YOUR INSTRUCTIONS:
Would you return every entry, exactly as it is written?

Stored data entries:
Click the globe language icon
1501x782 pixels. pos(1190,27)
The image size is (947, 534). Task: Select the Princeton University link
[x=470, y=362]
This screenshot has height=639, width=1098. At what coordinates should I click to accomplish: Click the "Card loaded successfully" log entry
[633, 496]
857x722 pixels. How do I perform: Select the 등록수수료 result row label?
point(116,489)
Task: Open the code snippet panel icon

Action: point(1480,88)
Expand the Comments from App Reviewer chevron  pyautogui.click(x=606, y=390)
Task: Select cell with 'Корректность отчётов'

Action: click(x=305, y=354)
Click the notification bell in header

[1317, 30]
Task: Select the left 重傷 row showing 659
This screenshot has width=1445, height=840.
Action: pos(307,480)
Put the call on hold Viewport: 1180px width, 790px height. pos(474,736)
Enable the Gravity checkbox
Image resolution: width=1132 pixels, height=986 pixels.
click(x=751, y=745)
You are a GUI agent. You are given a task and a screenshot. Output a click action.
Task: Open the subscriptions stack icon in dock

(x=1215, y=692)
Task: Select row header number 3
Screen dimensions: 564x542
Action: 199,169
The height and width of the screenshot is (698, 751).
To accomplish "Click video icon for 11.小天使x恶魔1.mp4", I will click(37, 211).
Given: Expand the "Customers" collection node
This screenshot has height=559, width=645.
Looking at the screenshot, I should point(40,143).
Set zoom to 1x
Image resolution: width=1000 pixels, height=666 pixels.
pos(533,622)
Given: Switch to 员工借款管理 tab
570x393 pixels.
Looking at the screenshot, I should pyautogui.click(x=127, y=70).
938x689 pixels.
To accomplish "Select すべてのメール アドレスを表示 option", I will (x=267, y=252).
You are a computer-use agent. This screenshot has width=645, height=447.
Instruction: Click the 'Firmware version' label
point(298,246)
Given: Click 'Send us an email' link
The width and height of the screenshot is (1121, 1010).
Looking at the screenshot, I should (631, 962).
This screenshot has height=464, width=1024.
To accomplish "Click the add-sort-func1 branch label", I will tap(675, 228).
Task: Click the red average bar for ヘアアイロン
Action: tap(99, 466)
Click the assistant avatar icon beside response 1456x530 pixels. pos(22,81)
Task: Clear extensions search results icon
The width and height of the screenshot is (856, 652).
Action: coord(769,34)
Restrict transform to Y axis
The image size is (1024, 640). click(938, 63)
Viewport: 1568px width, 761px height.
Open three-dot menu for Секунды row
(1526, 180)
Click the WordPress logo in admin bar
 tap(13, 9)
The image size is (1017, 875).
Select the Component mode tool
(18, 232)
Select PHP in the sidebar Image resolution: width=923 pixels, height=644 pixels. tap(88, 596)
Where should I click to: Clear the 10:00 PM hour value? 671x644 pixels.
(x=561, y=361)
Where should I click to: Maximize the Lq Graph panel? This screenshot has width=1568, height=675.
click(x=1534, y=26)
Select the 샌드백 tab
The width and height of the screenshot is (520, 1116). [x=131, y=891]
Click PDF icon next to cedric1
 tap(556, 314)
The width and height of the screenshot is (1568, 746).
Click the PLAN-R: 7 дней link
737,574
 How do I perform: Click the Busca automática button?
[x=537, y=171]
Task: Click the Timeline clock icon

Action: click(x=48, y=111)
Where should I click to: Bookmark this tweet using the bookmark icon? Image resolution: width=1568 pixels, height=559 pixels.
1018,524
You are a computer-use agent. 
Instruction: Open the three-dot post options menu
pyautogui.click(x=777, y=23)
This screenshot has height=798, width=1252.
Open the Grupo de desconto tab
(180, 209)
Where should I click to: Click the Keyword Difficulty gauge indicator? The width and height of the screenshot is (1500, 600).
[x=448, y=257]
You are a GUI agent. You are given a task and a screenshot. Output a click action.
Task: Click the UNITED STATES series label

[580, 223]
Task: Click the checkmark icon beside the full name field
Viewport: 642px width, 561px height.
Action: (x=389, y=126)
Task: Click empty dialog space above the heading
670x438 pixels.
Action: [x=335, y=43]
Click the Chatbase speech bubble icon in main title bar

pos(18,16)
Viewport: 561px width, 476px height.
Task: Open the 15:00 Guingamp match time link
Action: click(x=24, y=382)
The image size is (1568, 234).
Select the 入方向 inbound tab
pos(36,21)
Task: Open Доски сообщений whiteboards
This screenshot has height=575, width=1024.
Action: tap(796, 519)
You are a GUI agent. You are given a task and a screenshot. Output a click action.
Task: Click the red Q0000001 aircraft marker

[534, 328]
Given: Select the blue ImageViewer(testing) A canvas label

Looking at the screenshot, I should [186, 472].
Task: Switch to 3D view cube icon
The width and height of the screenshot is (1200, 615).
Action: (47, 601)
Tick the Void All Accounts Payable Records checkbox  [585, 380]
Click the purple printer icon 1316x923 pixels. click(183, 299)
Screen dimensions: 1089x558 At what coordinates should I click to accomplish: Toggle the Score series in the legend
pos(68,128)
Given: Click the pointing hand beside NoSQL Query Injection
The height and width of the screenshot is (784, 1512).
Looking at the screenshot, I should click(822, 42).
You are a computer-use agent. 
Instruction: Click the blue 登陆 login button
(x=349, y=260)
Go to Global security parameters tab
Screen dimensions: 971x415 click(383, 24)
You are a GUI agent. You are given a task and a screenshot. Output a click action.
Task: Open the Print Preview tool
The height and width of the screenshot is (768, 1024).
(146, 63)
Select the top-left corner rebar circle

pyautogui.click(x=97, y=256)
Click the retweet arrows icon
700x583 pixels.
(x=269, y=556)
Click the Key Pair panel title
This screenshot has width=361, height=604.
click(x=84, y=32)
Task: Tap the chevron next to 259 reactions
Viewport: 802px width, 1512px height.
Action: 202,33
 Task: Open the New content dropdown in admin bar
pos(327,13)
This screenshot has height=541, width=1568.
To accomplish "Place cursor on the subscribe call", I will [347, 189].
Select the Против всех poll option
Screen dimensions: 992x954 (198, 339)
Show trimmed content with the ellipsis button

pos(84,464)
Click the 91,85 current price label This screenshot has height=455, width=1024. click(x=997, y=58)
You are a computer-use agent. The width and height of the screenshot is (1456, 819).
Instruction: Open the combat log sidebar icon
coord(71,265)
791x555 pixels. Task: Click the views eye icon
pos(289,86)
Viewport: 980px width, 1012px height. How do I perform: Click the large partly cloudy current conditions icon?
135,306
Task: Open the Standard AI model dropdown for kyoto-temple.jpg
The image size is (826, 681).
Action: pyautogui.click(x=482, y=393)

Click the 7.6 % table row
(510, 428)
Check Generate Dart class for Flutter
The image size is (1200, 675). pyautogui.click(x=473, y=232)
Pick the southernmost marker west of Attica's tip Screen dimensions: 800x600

ANSWER BOX:
Click the globe language icon
1501x782 pixels. pos(1190,27)
The image size is (947, 534). Task: Select the Princeton University link
[x=470, y=362]
This screenshot has height=639, width=1098. At what coordinates should I click to accomplish: Click the "Card loaded successfully" log entry
[633, 496]
857x722 pixels. How do I perform: Select the 등록수수료 result row label?
point(116,489)
Task: Open the code snippet panel icon

Action: point(1480,88)
Expand the Comments from App Reviewer chevron  pyautogui.click(x=606, y=390)
Task: Select cell with 'Корректность отчётов'

Action: click(x=305, y=354)
Click the notification bell in header

[1317, 30]
Task: Select the left 重傷 row showing 659
This screenshot has width=1445, height=840.
Action: pos(307,480)
Put the call on hold Viewport: 1180px width, 790px height. pos(474,736)
Enable the Gravity checkbox
Image resolution: width=1132 pixels, height=986 pixels.
click(x=751, y=745)
You are a GUI agent. You are given a task and a screenshot. Output a click action.
Task: Open the subscriptions stack icon in dock

(x=1215, y=692)
Task: Select row header number 3
Screen dimensions: 564x542
Action: 199,169
The height and width of the screenshot is (698, 751).
To accomplish "Click video icon for 11.小天使x恶魔1.mp4", I will click(37, 211).
Given: Expand the "Customers" collection node
This screenshot has height=559, width=645.
Looking at the screenshot, I should point(40,143).
Set zoom to 1x
Image resolution: width=1000 pixels, height=666 pixels.
pos(533,622)
Given: Switch to 员工借款管理 tab
570x393 pixels.
Looking at the screenshot, I should pyautogui.click(x=127, y=70).
938x689 pixels.
To accomplish "Select すべてのメール アドレスを表示 option", I will (x=267, y=252).
You are a computer-use agent. This screenshot has width=645, height=447.
Instruction: Click the 'Firmware version' label
point(298,246)
Given: Click 'Send us an email' link
The width and height of the screenshot is (1121, 1010).
Looking at the screenshot, I should (631, 962).
This screenshot has height=464, width=1024.
To accomplish "Click the add-sort-func1 branch label", I will tap(675, 228).
Task: Click the red average bar for ヘアアイロン
Action: tap(99, 466)
Click the assistant avatar icon beside response 1456x530 pixels. pos(22,81)
Task: Clear extensions search results icon
The width and height of the screenshot is (856, 652).
Action: coord(769,34)
Restrict transform to Y axis
The image size is (1024, 640). click(938, 63)
Viewport: 1568px width, 761px height.
Open three-dot menu for Секунды row
(1526, 180)
Click the WordPress logo in admin bar
 tap(13, 9)
The image size is (1017, 875).
Select the Component mode tool
(18, 232)
Select PHP in the sidebar Image resolution: width=923 pixels, height=644 pixels. tap(88, 596)
Where should I click to: Clear the 10:00 PM hour value? 671x644 pixels.
(x=561, y=361)
Where should I click to: Maximize the Lq Graph panel? This screenshot has width=1568, height=675.
click(x=1534, y=26)
Select the 샌드백 tab
The width and height of the screenshot is (520, 1116). [x=131, y=891]
Click PDF icon next to cedric1
 tap(556, 314)
The width and height of the screenshot is (1568, 746).
Click the PLAN-R: 7 дней link
737,574
 How do I perform: Click the Busca automática button?
[x=537, y=171]
Task: Click the Timeline clock icon

Action: click(x=48, y=111)
Where should I click to: Bookmark this tweet using the bookmark icon? Image resolution: width=1568 pixels, height=559 pixels.
1018,524
You are a computer-use agent. 
Instruction: Open the three-dot post options menu
pyautogui.click(x=777, y=23)
This screenshot has height=798, width=1252.
Open the Grupo de desconto tab
(180, 209)
Where should I click to: Click the Keyword Difficulty gauge indicator? The width and height of the screenshot is (1500, 600).
[x=448, y=257]
You are a GUI agent. You are given a task and a screenshot. Output a click action.
Task: Click the UNITED STATES series label

[580, 223]
Task: Click the checkmark icon beside the full name field
Viewport: 642px width, 561px height.
Action: (x=389, y=126)
Task: Click empty dialog space above the heading
670x438 pixels.
Action: [x=335, y=43]
Click the Chatbase speech bubble icon in main title bar

pos(18,16)
Viewport: 561px width, 476px height.
Task: Open the 15:00 Guingamp match time link
Action: click(x=24, y=382)
The image size is (1568, 234).
Select the 入方向 inbound tab
pos(36,21)
Task: Open Доски сообщений whiteboards
This screenshot has height=575, width=1024.
Action: tap(796, 519)
You are a GUI agent. You are given a task and a screenshot. Output a click action.
Task: Click the red Q0000001 aircraft marker

[534, 328]
Given: Select the blue ImageViewer(testing) A canvas label

Looking at the screenshot, I should [186, 472].
Task: Switch to 3D view cube icon
The width and height of the screenshot is (1200, 615).
Action: (47, 601)
Tick the Void All Accounts Payable Records checkbox  [585, 380]
Click the purple printer icon 1316x923 pixels. click(183, 299)
Screen dimensions: 1089x558 At what coordinates should I click to accomplish: Toggle the Score series in the legend
pos(68,128)
Given: Click the pointing hand beside NoSQL Query Injection
The height and width of the screenshot is (784, 1512).
Looking at the screenshot, I should click(822, 42).
You are a computer-use agent. 
Instruction: Click the blue 登陆 login button
(x=349, y=260)
Go to Global security parameters tab
Screen dimensions: 971x415 click(383, 24)
You are a GUI agent. You are given a task and a screenshot. Output a click action.
Task: Open the Print Preview tool
The height and width of the screenshot is (768, 1024).
(146, 63)
Select the top-left corner rebar circle

pyautogui.click(x=97, y=256)
Click the retweet arrows icon
700x583 pixels.
(x=269, y=556)
Click the Key Pair panel title
This screenshot has width=361, height=604.
click(x=84, y=32)
Task: Tap the chevron next to 259 reactions
Viewport: 802px width, 1512px height.
Action: 202,33
 Task: Open the New content dropdown in admin bar
pos(327,13)
This screenshot has height=541, width=1568.
To accomplish "Place cursor on the subscribe call", I will [347, 189].
Select the Против всех poll option
Screen dimensions: 992x954 (198, 339)
Show trimmed content with the ellipsis button

pos(84,464)
Click the 91,85 current price label This screenshot has height=455, width=1024. click(x=997, y=58)
You are a computer-use agent. The width and height of the screenshot is (1456, 819).
Instruction: Open the combat log sidebar icon
coord(71,265)
791x555 pixels. Task: Click the views eye icon
pos(289,86)
Viewport: 980px width, 1012px height. How do I perform: Click the large partly cloudy current conditions icon?
135,306
Task: Open the Standard AI model dropdown for kyoto-temple.jpg
The image size is (826, 681).
Action: pyautogui.click(x=482, y=393)

Click the 7.6 % table row
(510, 428)
Check Generate Dart class for Flutter
The image size is (1200, 675). pyautogui.click(x=473, y=232)
Pick the southernmost marker west of Attica's tip Screen dimensions: 800x600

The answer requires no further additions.